▸ Work request:
Please copy exactly the lines from the top of the data through the line containing "Click the Return column header", and nothing else.

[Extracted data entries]
Content starts
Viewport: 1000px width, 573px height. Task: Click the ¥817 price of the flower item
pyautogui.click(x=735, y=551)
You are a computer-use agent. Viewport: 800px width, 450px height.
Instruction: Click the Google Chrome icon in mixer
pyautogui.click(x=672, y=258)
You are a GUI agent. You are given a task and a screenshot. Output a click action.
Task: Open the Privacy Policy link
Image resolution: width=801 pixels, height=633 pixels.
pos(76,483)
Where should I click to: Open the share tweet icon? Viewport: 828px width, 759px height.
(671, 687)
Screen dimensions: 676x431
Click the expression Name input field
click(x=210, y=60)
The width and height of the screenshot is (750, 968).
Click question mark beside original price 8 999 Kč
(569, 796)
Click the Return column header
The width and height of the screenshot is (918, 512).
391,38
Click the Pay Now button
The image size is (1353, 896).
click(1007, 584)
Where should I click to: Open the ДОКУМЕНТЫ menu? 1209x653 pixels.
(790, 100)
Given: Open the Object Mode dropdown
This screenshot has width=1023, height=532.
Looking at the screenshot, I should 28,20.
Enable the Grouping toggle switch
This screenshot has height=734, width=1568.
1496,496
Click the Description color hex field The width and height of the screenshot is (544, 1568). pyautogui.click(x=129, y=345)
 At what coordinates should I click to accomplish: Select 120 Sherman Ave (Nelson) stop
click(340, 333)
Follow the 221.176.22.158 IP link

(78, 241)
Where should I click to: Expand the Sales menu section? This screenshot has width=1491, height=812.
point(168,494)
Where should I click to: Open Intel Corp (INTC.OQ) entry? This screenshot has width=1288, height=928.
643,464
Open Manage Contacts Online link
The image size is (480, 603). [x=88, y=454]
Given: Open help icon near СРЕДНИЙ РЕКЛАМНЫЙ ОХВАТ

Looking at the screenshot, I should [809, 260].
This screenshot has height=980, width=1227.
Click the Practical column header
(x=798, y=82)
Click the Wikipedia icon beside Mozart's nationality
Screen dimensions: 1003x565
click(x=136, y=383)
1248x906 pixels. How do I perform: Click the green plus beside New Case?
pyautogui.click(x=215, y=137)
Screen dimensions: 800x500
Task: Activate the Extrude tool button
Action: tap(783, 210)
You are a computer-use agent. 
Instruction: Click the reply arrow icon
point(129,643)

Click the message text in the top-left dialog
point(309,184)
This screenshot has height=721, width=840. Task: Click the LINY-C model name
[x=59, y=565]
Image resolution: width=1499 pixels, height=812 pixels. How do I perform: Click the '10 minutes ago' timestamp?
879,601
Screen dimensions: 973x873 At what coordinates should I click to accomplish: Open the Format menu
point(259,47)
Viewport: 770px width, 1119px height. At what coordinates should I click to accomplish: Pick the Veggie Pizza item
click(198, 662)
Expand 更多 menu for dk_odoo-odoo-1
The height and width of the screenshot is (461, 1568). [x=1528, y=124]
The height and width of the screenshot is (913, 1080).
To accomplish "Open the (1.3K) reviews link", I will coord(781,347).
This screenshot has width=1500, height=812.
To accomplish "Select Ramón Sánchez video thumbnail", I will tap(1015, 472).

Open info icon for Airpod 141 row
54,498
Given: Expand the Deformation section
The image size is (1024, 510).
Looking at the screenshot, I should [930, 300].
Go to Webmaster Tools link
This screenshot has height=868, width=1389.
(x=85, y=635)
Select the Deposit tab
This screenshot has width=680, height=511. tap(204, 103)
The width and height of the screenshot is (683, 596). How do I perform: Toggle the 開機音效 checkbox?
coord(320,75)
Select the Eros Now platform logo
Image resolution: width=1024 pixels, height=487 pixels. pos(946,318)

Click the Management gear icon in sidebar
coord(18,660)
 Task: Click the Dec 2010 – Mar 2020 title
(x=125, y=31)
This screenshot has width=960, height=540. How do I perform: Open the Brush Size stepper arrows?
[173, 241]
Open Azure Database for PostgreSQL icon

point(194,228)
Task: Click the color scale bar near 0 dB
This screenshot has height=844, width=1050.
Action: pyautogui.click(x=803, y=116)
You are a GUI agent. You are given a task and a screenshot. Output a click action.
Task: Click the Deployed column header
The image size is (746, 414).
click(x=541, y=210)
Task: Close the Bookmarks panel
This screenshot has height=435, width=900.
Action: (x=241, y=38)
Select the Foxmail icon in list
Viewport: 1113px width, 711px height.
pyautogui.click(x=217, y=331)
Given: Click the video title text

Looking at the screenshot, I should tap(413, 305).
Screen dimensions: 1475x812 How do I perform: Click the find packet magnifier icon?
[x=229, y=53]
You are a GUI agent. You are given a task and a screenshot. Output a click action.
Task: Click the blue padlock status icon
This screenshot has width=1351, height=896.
Content ends
▸ Result of the task:
Viewport: 1000px width, 573px height. Task: Click the ¥817 price of the flower item
pyautogui.click(x=735, y=551)
You are a computer-use agent. Viewport: 800px width, 450px height.
Instruction: Click the Google Chrome icon in mixer
pyautogui.click(x=672, y=258)
You are a GUI agent. You are given a task and a screenshot. Output a click action.
Task: Open the Privacy Policy link
Image resolution: width=801 pixels, height=633 pixels.
pos(76,483)
Where should I click to: Open the share tweet icon? Viewport: 828px width, 759px height.
(671, 687)
Screen dimensions: 676x431
Click the expression Name input field
click(x=210, y=60)
The width and height of the screenshot is (750, 968).
Click question mark beside original price 8 999 Kč
(569, 796)
Click the Return column header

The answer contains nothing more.